J’ai retrouvé le pianocktail… Pourquoi cette invention de Boris Vian dans l’Écume des jours ?

(Extrait)

« – Prendras-tu un apéritif ? demanda Colin. Mon pianocktail est achevé, tu pourrais l’essayer.
– Il marche ? demanda Chick.
– Parfaitement. J’ai eu du mal à le mettre au point, mais le résultat dépasse mes espérances. J’ai obtenu, à partir, de la
Black and Tan Fantasy, un mélange vraiment ahurissant.
– Quel est ton principe ? demanda Chick.
– A chaque note, dit Colin, je fais correspondre un alcool, une liqueur ou un aromate. La pédale forte correspond à l’œuf battu et la pédale faible à la glace. Pour
l’eau de Seltz, il faut un trille dans le registre aigu. Les quantités sont en raison directe de la durée : à la quadruple croche équivaut le seizième d’unité, à la noire l’unité, à la ronde le quadruple unité. Lorsque l’on joue un air lent, un système de registre est mis en action, de façon que la dose ne soit pas augmentée – ce qui donnerait un cocktail trop abondant – mais la teneur en alcool. Et, suivant la durée de l’air, on peut, si l’on veut, faire varier la valeur de l’unité, la réduisant, par exemple au centième, pour pouvoir obtenir une boisson tenant compte de toutes les harmonies au moyen d’un réglage latéral.
– C’est compliqué, dit Chick.
– Le tout est commandé par des contacts électriques et des relais. Je ne te donne pas de détails, tu connais ça. Et d’ailleurs, en plus, le piano fonctionne réellement.
– C’est merveilleux ! dit Chick.
– Il n’y a qu’une chose gênante, dit Colin, c’est la pédale forte pour l’œuf battu. J’ai dû mettre un système d’enclenchement spécial, parce que lorsqu’on joue un morceau trop « hot », il tombe des morceaux d’omelettes dans le cocktail, et c’est dur à avaler. Je modifierai ça. Actuellement, il suffit de faire attention. Pour la crème fraîche, c’est le sol grave.
– Je vais m’en faire un sur
Loveless Love, dit Chick. Ça va être terrible.
-Il est encore dans le débarras dont je me suis fait un atelier, dit Colin, parce que les plaques de protection ne sont pas vissées. Viens, on va y aller. Je le règlerai pour deux cocktails de vingt centilitres environ, pour commencer.

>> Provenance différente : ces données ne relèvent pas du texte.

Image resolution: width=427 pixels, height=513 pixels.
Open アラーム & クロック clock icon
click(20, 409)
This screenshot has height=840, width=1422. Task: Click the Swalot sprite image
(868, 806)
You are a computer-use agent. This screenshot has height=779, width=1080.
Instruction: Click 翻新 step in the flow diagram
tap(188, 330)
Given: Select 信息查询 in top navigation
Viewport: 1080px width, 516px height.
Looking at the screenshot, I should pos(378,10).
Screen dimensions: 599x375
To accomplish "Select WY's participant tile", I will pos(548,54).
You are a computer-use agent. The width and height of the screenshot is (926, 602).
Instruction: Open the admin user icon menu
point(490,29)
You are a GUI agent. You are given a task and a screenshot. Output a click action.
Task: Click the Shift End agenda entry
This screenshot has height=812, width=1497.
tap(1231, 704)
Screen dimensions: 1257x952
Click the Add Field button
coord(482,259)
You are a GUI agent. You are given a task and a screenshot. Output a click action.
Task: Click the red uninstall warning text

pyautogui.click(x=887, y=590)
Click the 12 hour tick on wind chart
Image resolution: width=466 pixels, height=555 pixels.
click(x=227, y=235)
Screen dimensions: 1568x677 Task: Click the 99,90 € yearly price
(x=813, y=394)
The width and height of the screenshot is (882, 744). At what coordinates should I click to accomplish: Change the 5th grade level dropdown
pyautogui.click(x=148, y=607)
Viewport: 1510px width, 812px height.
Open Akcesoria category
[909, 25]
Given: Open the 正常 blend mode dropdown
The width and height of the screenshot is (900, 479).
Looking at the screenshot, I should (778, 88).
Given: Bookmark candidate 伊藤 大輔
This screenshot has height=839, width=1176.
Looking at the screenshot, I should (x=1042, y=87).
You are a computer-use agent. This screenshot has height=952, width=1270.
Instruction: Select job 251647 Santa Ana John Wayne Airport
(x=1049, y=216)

Chick se mit au piano. A la fin de l’air, une partie du panneau de devant se rabattit d’un coup sec et une rangée de verres apparut. Deux d’entre eux étaient pleins à ras bord d’une mixture appétissante.
– J’ai eu peur, dit Colin. Un moment, tu as fait une fausse note. Heureusement, c’était dans l’harmonie.
– Ça tient compte de l’harmonie ? dit Chick.

– Pas pour tout, dit Colin. Ce serait trop compliqué. Il y a quelques servitudes seulement. Bois et viens à table. »

Plus globalement, j’utilise beaucoup l’image du clavier de piano dans mes séances de coaching, pour faire comprendre à mes coachés ce qu’est une gamme d’émotions et les connecter à leur intelligence « qui suis-je ? ».

Imaginez que votre émotionnel soit représenté par un clavier de piano de cinquante touches blanches. Assis devant, vous posez le doigt au milieu. À gauche de votre doigt, vers les touches de plus en plus graves, ce sont vos émotions de plus en plus positives, sur la droite, en allant vers les aigus, vos émotions de plus en plus négatives. Vous comprenez donc que pour ressentir une extrême sensation de joie (touche la plus à gauche), il vous faut accepter de ressentir parfois une extrême tristesse (touche la plus à droite) …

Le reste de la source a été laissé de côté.